Task objective:
Could you report every line of the listing below that holds the word "agent"?

Material for the task:
# # # #
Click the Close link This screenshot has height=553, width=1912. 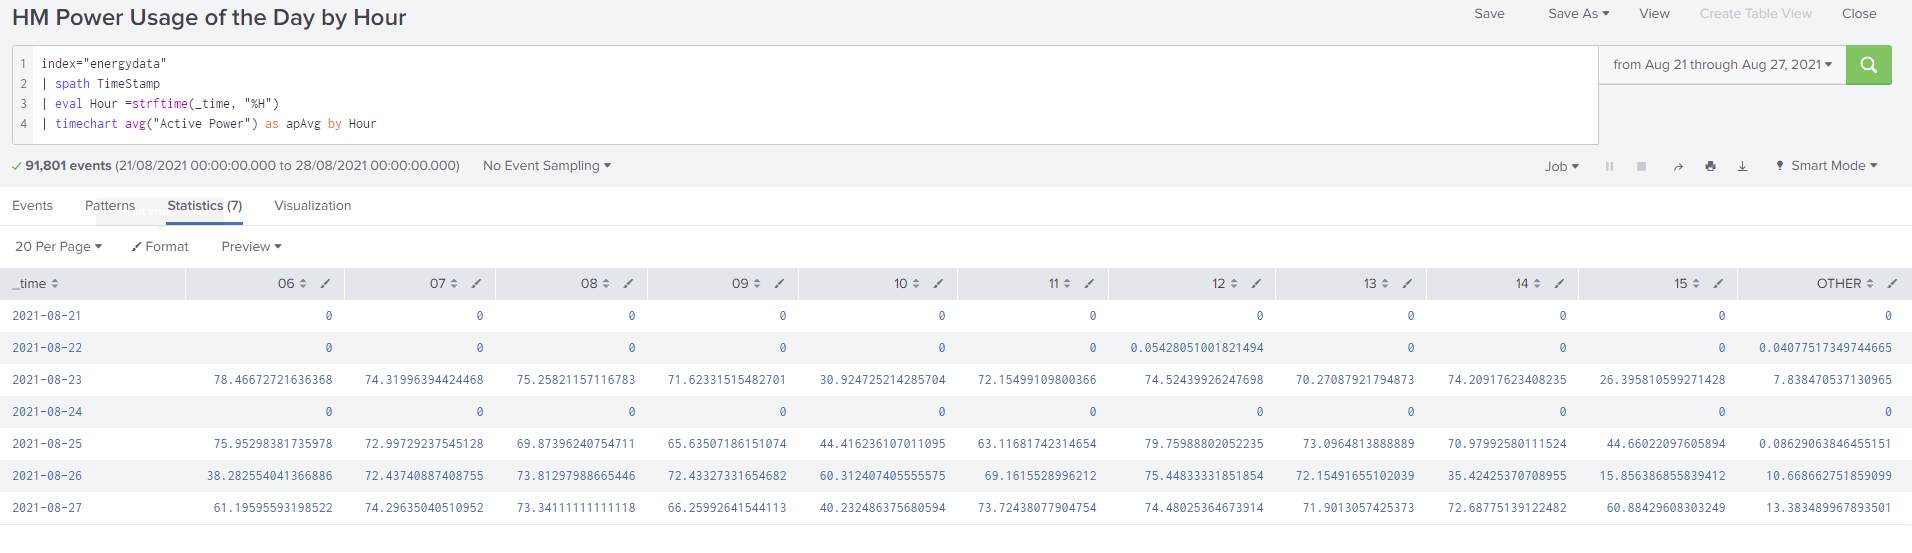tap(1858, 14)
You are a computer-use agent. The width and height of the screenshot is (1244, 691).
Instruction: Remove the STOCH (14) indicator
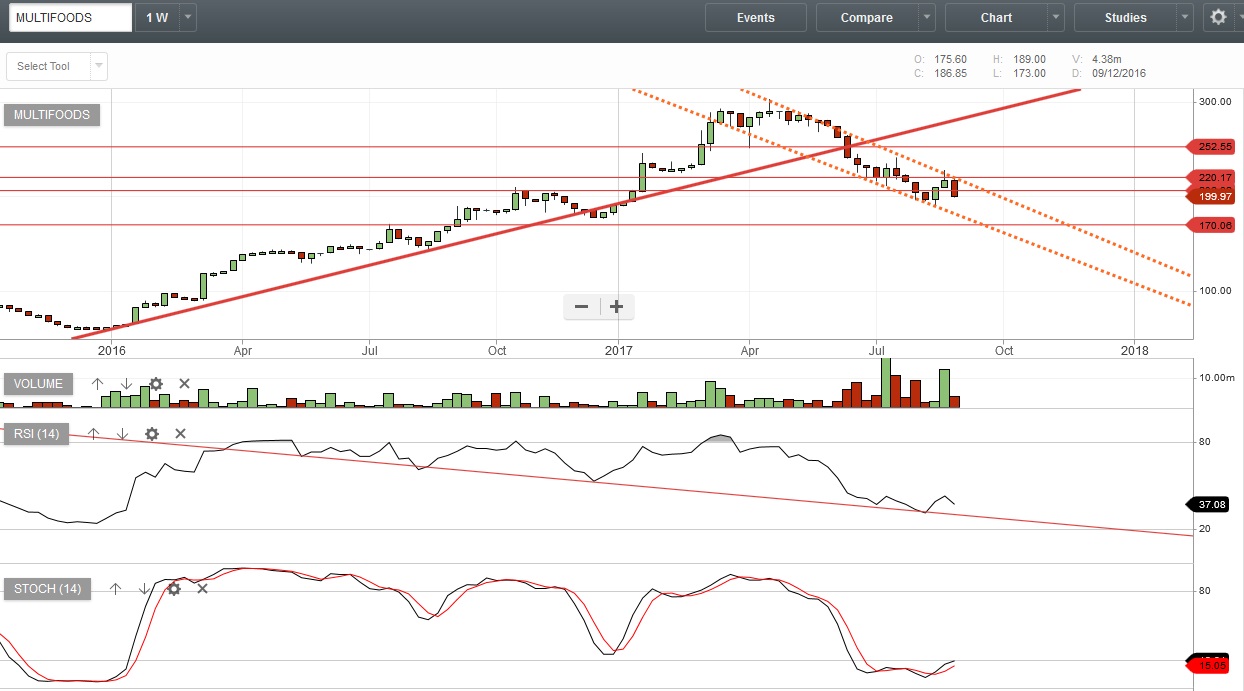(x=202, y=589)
# # # #
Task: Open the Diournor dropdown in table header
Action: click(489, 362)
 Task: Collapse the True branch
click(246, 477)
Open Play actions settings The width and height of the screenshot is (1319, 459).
# # # #
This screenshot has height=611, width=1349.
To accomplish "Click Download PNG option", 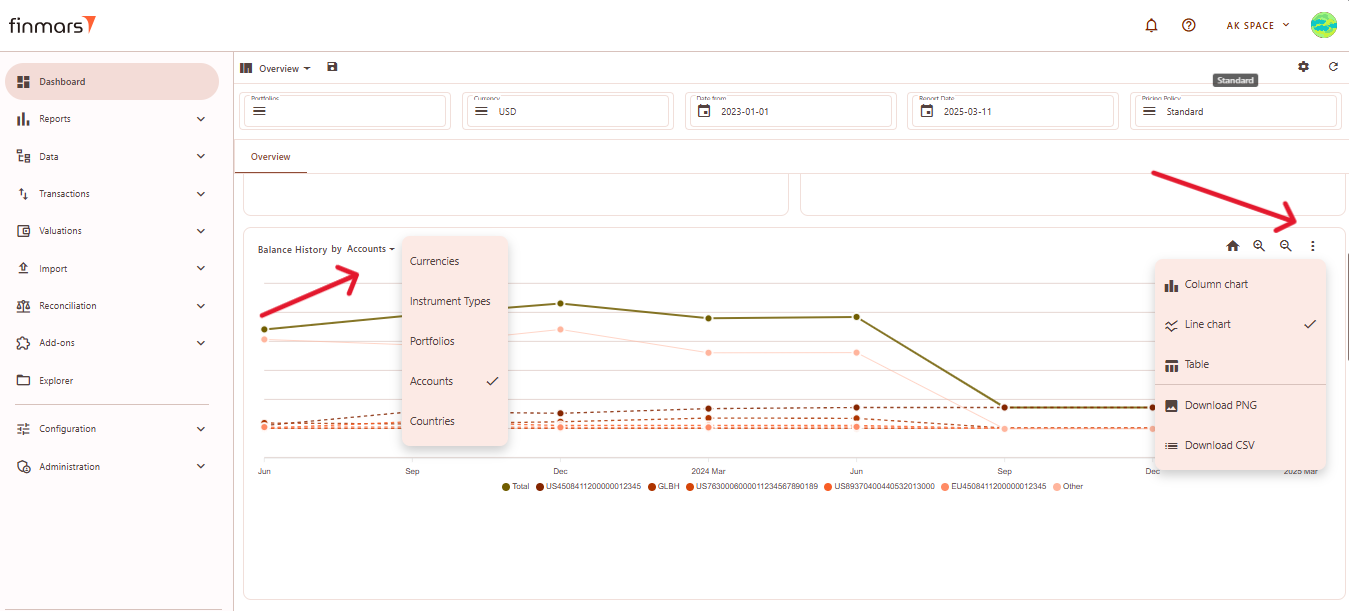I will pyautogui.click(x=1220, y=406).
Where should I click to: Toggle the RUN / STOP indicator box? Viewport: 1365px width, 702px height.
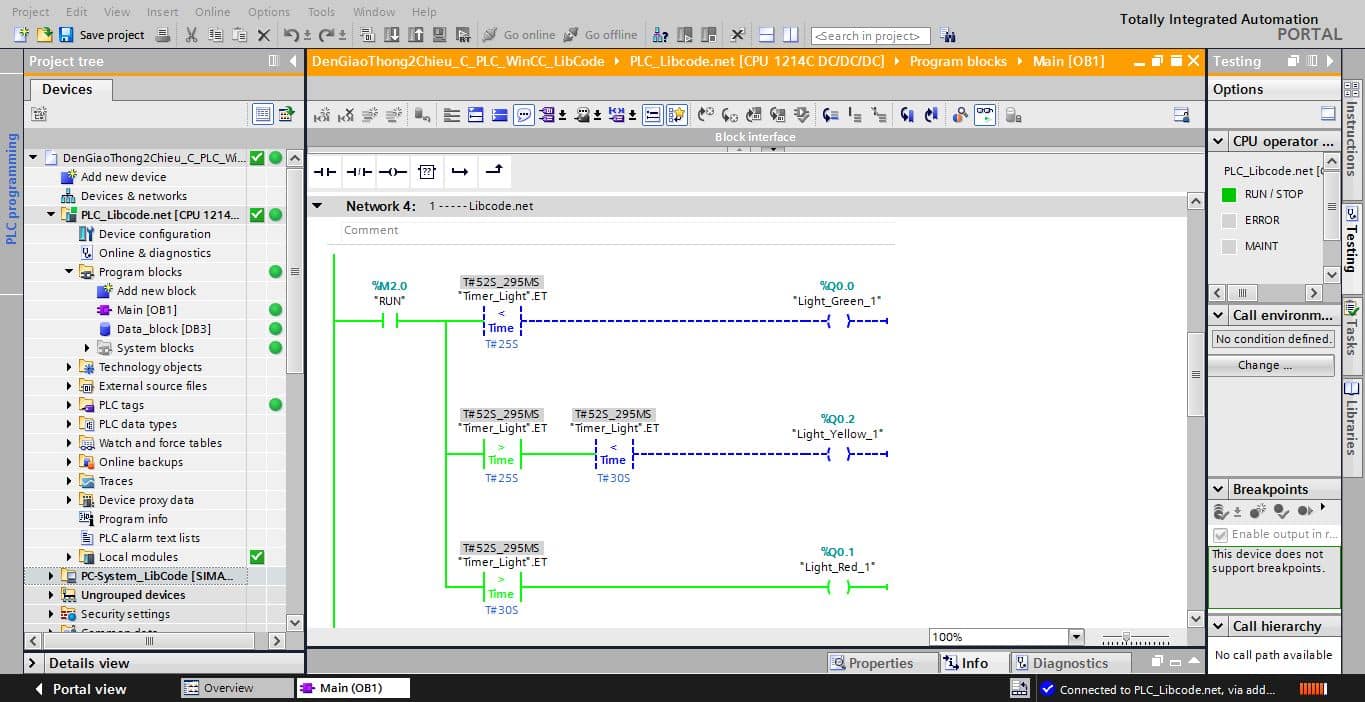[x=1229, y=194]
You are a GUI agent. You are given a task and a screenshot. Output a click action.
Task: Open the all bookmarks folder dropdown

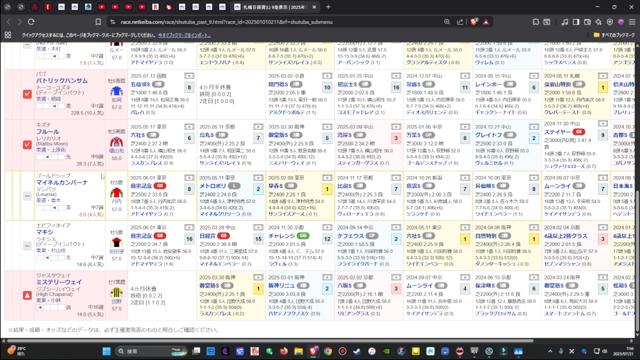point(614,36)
# # # #
Response box:
You are a computer-use agent. The width and height of the screenshot is (1244, 691).
You are a GUI agent. You are given a task and a screenshot. Output a click action.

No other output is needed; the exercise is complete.